Ius soli, la Corte Suprema USA limita i poteri dei tribunali

In un'altra sentenza storica a tre anni di distanza da quella sull'aborto, la Corte Suprema americana a maggioranza conservatrice ha consegnato a Donald Trump le chiavi per attuare tutti i suoi provvedimenti senza l'interferenza dei giudici federali, dal divieto dello ius soli alle deportazioni di massa dei migranti.
Il caso nello specifico riguardava una richiesta dell'amministrazione repubblicana di limitare la portata delle ingiunzioni di tre tribunali - in Maryland, del Massachusetts e nello Stato di Washington - che avevano bloccato la direttiva contro il diritto di cittadinanza emanata dal tycoon nei primi giorni del suo ritorno alla Casa Bianca, perché «in violazione del XIV emendamento della Costituzione americana».
Il massimo tribunale americano non si è espresso sul merito dell'ordine esecutivo, che verrà valutato ad ottobre, e la sua sentenza non entrerà in vigore prima di 30 giorni. Ma si tratta comunque di una batosta per i giudici federali nei vari Stati che in questi mesi hanno emanato ingiunzioni contro diverse misure varate da Trump, soprattutto in tema di immigrazione ed espulsioni.
The Donald ha ovviamente esultato per la sentenza ed ha risposto per circa un'ora alle domande dei giornalisti nella sala stampa della Casa Bianca. «È una vittoria monumentale per la Costituzione e salva la divisione dei poteri», ha gioito il tycoon, che si è rallegrato anche per un'altra sentenza della Corte Suprema: quella per il divieto dei libri Lgbtq nelle scuole. «Una vittoria per i genitori», ha commentato il presidente.
Anche l'attorney general, Pam Bondi, si è detta soddisfatta della decisione, accusando i tribunali distrettuali di essersi comportati come degli «imperatori» in questi mesi. Sullo ius soli, in particolare, Trump ha sottolineato che si tratta di una legge anacronistica, che risale ai tempi della guerra civile e che serviva «per i figli degli schiavi, non per i turisti». Oggi, ha attaccato il presidente, «viene usata dai cartelli della droga per fare entrare persone molto cattive».
La sentenza di 119 pagine è destinata a sollevare un polverone nei prossimi mesi. Ancora una volta ha messo in evidenza la netta spaccatura del Paese e della Corte, con i sei giudici conservatori che hanno votato a favore e i tre liberali che hanno votato contro. «Alcuni sostengono che l'ingiunzione universale fornisca alla magistratura un potente strumento per controllare il potere esecutivo.

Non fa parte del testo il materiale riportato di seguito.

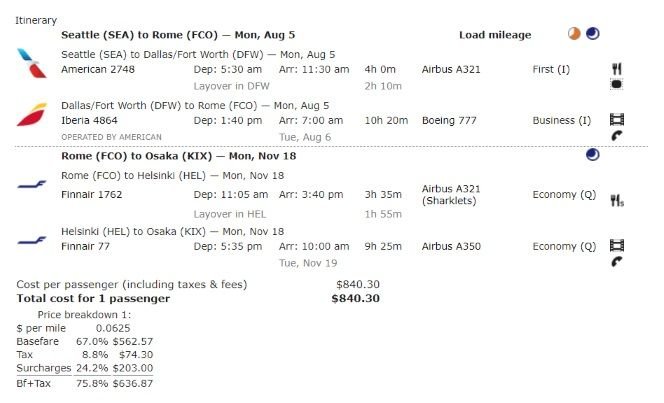The width and height of the screenshot is (664, 403).
Task: Click the blue moon icon on Rome to Osaka header
Action: pyautogui.click(x=592, y=155)
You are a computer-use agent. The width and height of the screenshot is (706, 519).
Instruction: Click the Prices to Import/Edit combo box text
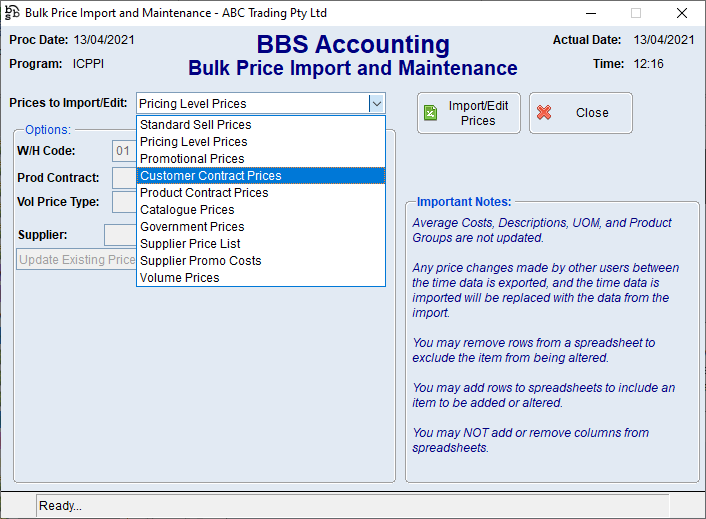tap(250, 103)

Ma i tribunali federali non esercitano una supervisione generale sul potere esecutivo», ha scritto nella sentenza la conservatrice Amy Comey Barrett: «Risolvono casi e controversie in conformità con l'autorità del Congresso ha loro conferito. Quando un tribunale conclude che il potere esecutivo ha agito illecitamente, la risposta non è che il tribunale debba a sua volta eccedere i suoi».

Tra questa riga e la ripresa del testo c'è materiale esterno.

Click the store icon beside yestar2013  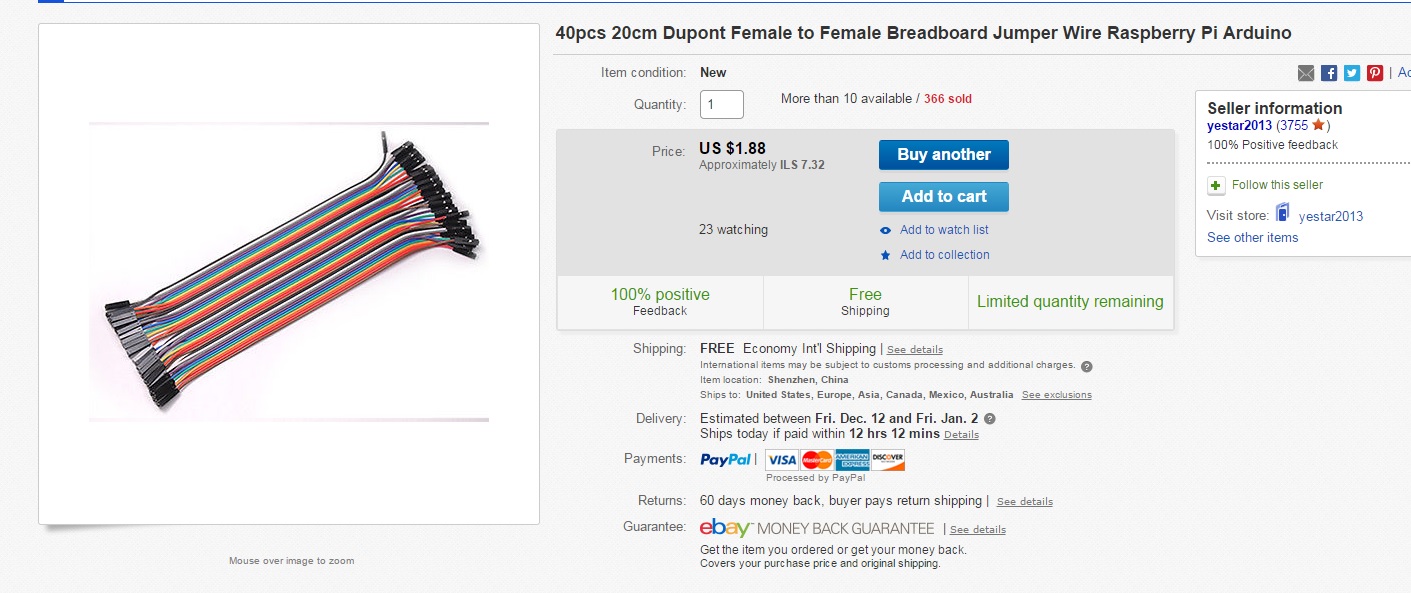point(1283,214)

Di contro la liberal Sonia Sotomayor, esprimendo il suo dissenso dalla maggioranza dei colleghi, ha sottolineato come «lo stato di diritto non è scontato in questo Paese, né in altri. È un precetto della nostra democrazia che durerà solo se coloro che, in ogni ambito, saranno abbastanza coraggiosi, lotteranno per la sua sopravvivenza. Oggi la corte abdica al suo ruolo vitale in questo sforzo». Anche i democratici hanno espresso preoccupazione per la sentenza, con il leader della minoranza al senato, Chuck Schumer, che l'ha definita «un passo verso l'autoritarismo».
La decisione ora potrebbe creare un caos legislativo nei prossimi mesi, e non solo sullo ius soli. In alcuni Stati Usa nei quali i tribunali non hanno bloccato il provvedimento, infatti, il divieto potrebbe già entrare in vigore. Per non parlare di tutte le altre ordinanze emanate dai giudici da gennaio ad oggi per impedire a Trump di attuare in modo aggressivo il suo potere esecutivo e far avanzare la sua agenda.